╭─ Records provided

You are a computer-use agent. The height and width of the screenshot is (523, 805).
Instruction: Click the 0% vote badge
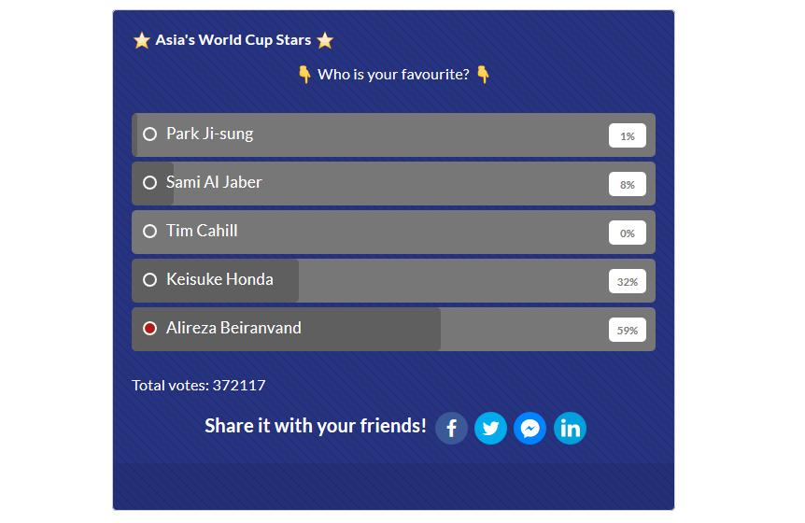(x=628, y=233)
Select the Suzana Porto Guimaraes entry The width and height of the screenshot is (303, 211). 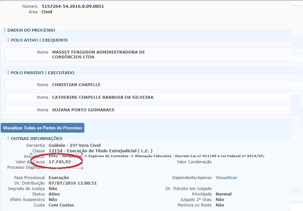pyautogui.click(x=83, y=110)
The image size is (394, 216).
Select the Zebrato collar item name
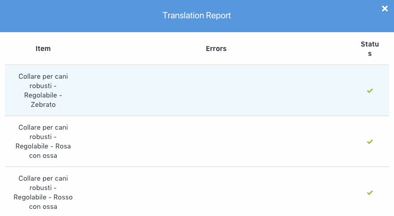coord(43,91)
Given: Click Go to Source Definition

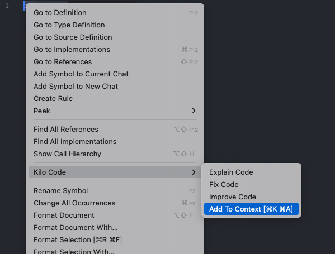Looking at the screenshot, I should [x=115, y=37].
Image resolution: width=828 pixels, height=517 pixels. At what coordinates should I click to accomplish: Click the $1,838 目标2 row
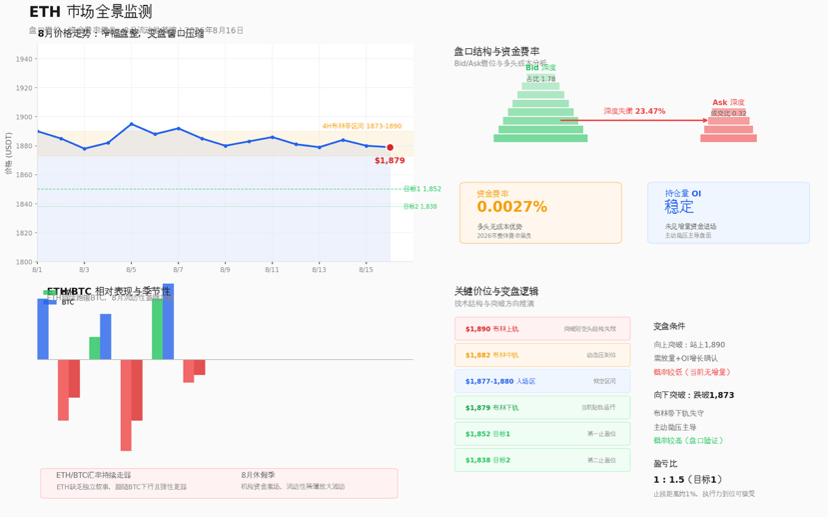(542, 460)
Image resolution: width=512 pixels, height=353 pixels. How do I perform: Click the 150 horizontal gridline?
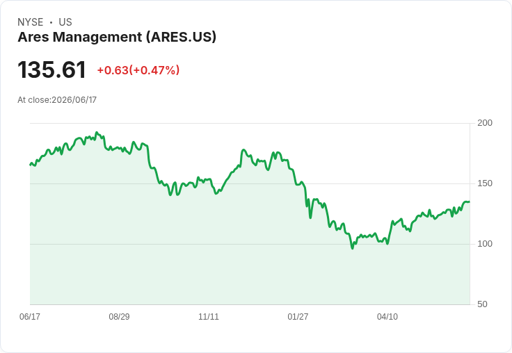(250, 183)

╰─

Task brief
Your task is to repeat, word for word and with no picture, every line from the one that contains "The image size is (394, 216)." through the last line of the data.

Exercise result
The image size is (394, 216).
Select the Zebrato collar item name
coord(43,91)
Given: Click Go to Source Definition

Looking at the screenshot, I should [x=115, y=37].
Image resolution: width=828 pixels, height=517 pixels. At what coordinates should I click to accomplish: Click the $1,838 目标2 row
(542, 460)
Image resolution: width=512 pixels, height=353 pixels. How do I perform: Click the 150 horizontal gridline?
(250, 183)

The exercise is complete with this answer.